Continue the article on self-defense and escalation in New York, starting right after its final paragraph.

→ **Document excerpt**
◆ ◆ ◆ ◆

What did you do before you claimed you had no choice?

That is the story: not simply the stab wound, the final second, or who touched whom first, but the chain of decisions that allegedly moved a dispute over a tent into a deadly-force case.

This case belongs on a New York firearms training website because the human problem is universal: provocation, escalation, proportionality, and the choices that turn a dispute into a use-of-force case.

In New York, self-defense is not a slogan. It is not a feeling. It is a legal justification built from facts — including what happened before force was used. Your words. Your movement. Your posture. Your refusal to disengage. Your decision to stay when leaving was still easy. Your decision to challenge when walking away was still an option. Your decision to carry anger into a situation where judgment was required.

At NY Safe Inc.’s New York 16+2 concealed carry class, we teach students that lawful carry is not just about passing a live-fire qualification. It is about becoming the kind of person who never becomes the headline.

◆ ◆ ◆ ◆

→ **Collected data**
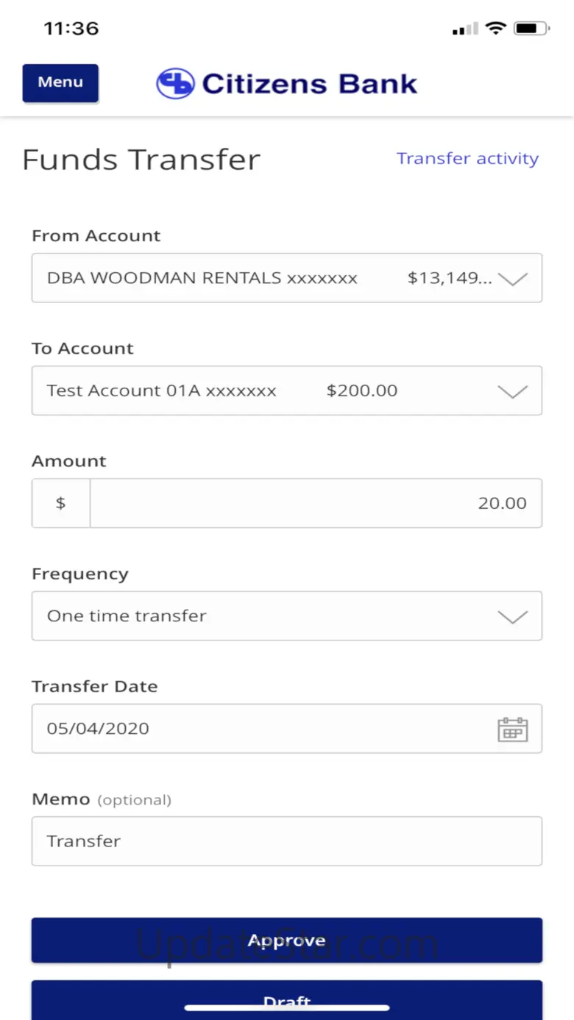Tap the dollar sign amount prefix

(x=61, y=503)
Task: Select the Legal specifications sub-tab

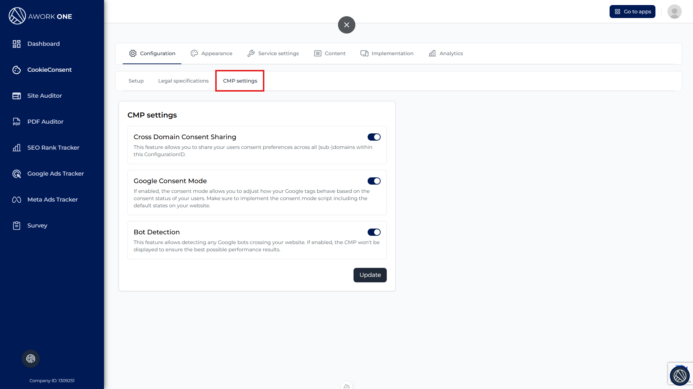Action: point(183,81)
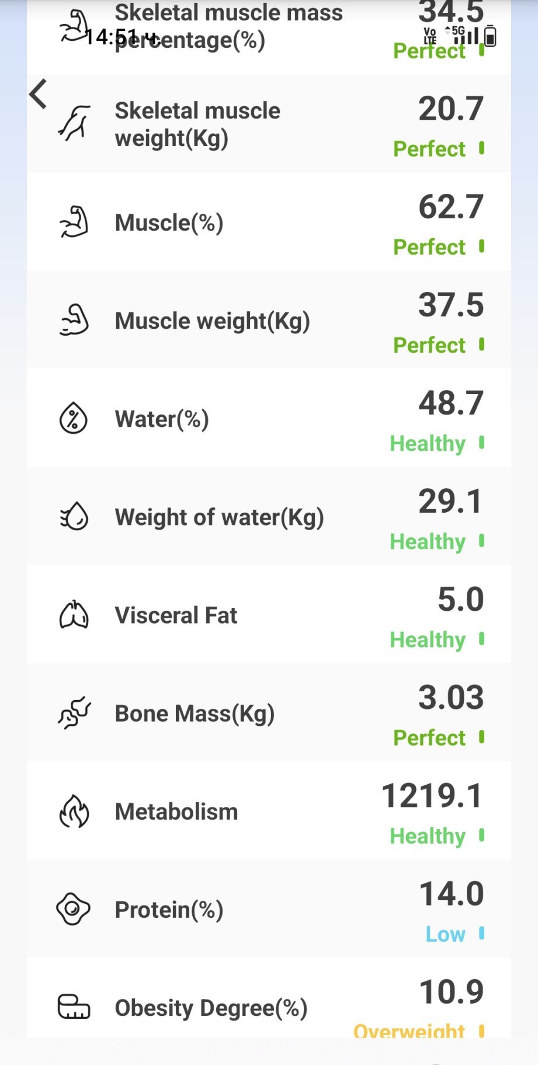538x1065 pixels.
Task: Tap the Protein(%) egg icon
Action: pyautogui.click(x=74, y=909)
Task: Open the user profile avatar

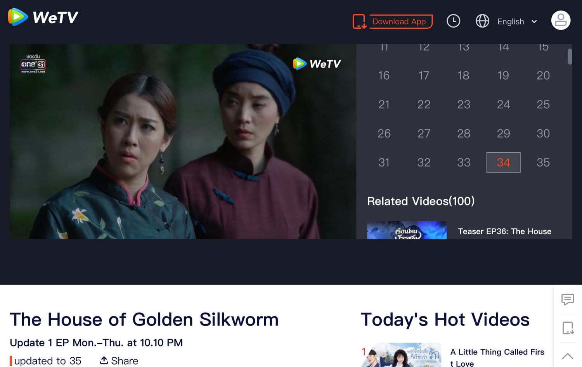Action: (561, 20)
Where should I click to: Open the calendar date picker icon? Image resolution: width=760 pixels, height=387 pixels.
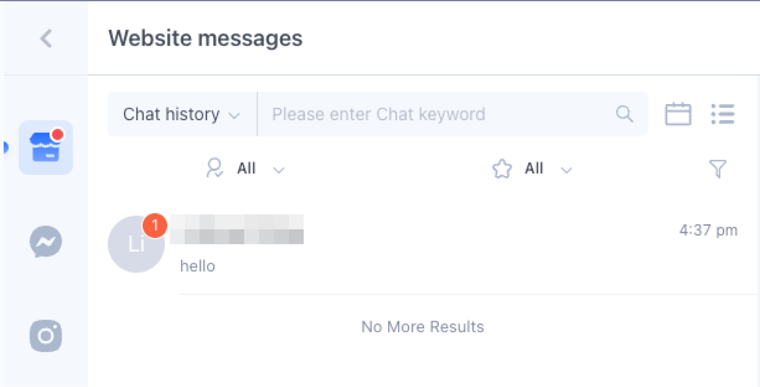click(678, 114)
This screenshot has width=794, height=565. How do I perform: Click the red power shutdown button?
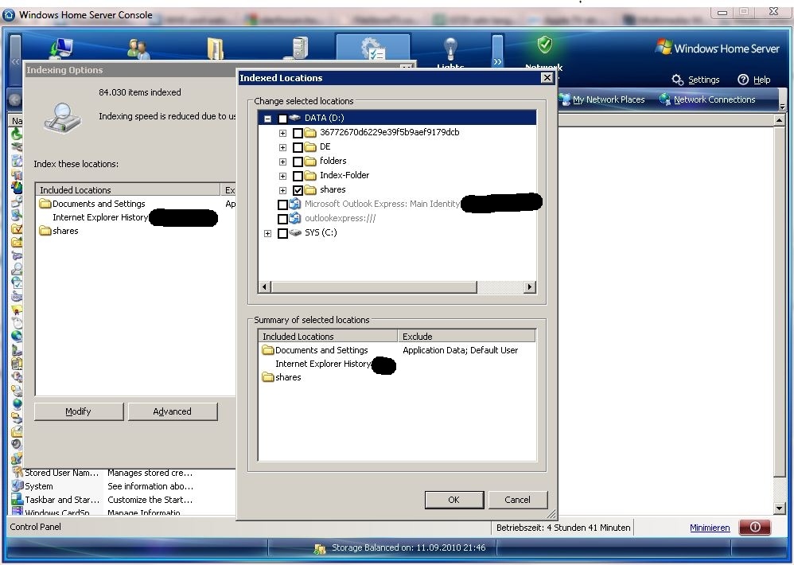click(x=755, y=527)
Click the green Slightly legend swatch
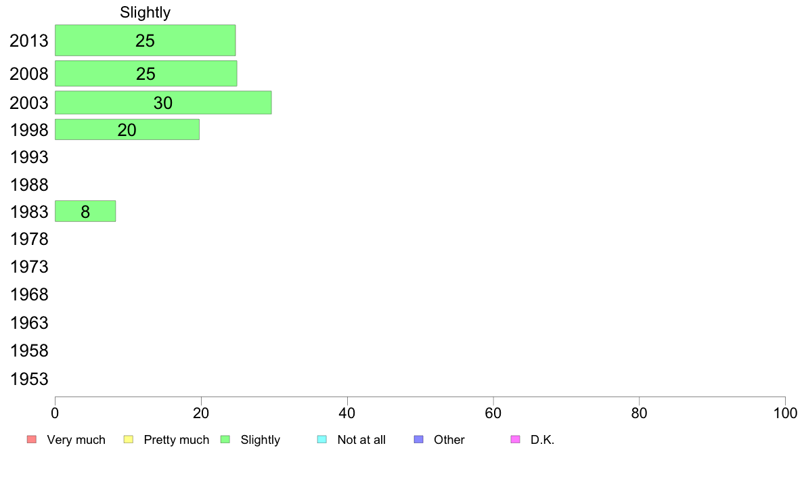804x498 pixels. click(x=225, y=440)
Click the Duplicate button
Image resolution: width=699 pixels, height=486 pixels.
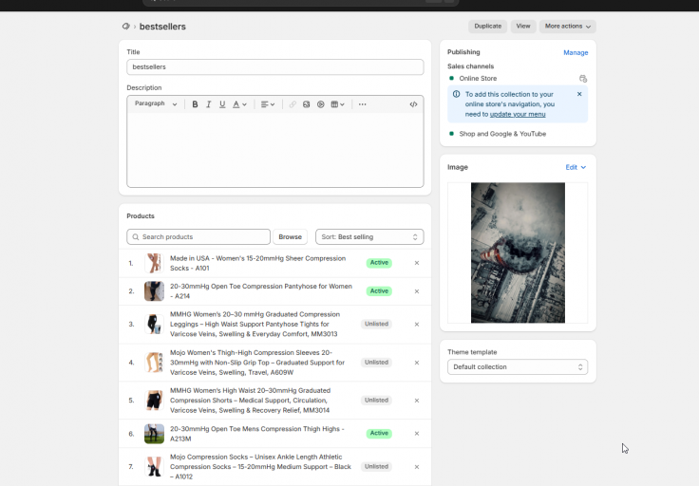488,27
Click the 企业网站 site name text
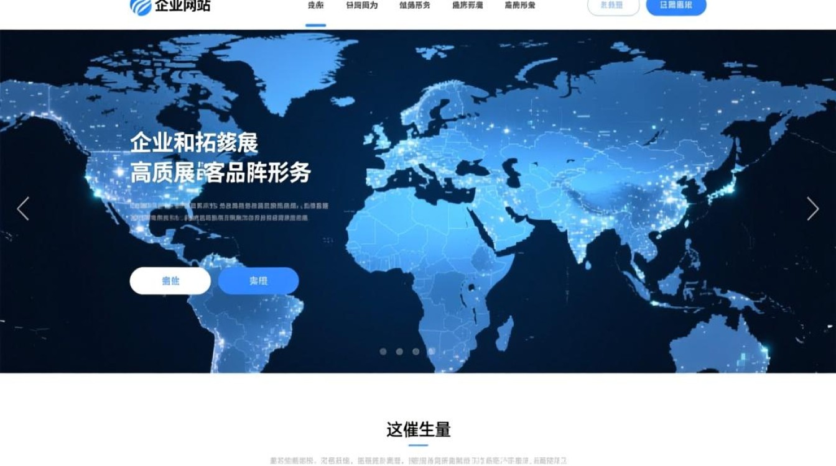Image resolution: width=836 pixels, height=466 pixels. [182, 6]
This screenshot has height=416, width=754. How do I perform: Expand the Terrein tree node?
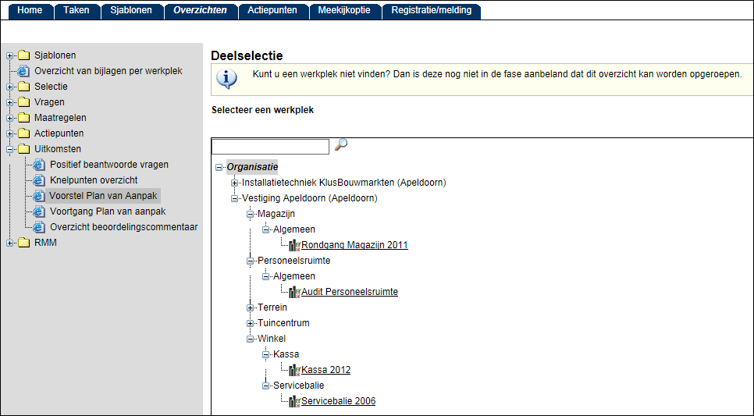coord(251,308)
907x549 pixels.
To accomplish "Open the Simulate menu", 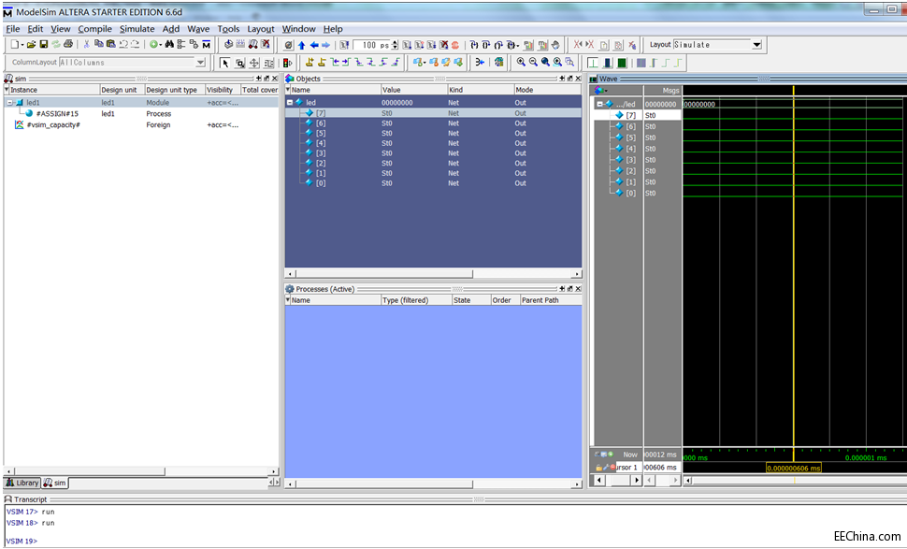I will (x=137, y=29).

◆ ◆ ◆ ◆

→ **Expected answer**
The tent dispute is the story — because most disasters start smaller than people think

Most people imagine a deadly-force case beginning with a violent criminal attack. A home invasion. A robbery. A carjacking. A knife attack so clear and immediate that nobody reasonable would question why the defender acted.

But many real-world use-of-force cases do not begin that cleanly. They begin with something ordinary. A parking space. A loud comment. A shove outside a bar. A dispute over a seat, a place in line, a bag, a hallway, a doorway, or — in the Texas trial now making national news — a tent at a school track meet during bad weather.

That is why the Karmelo Anthony / Austin Metcalf case is such a serious teaching moment. The reported dispute was not a bank robbery. It was not a planned attack in an alley. It was a conflict that allegedly began with whether one person had the right to remain under another team’s tent. Then the courtroom questions begin:

  • Was Anthony asked to leave?
  • Did he refuse?
  • Who escalated first?
  • Was there physical contact?
  • Was that contact enough to create a reasonable fear of serious harm?
  • Was a knife already accessible?
  • Was the knife used defensively, or did it turn a non-deadly confrontation deadly?
  • Was Anthony afraid, angry, cornered, or determined not to back down?

That is exactly how use-of-force cases are fought. The law may focus on the moment force was used, but the story begins earlier. Witnesses provide fragments. Jurors decide what those fragments mean.

The courtroom does not only examine the trigger pull, the stab wound, or the final blow. It examines the road you took to get there.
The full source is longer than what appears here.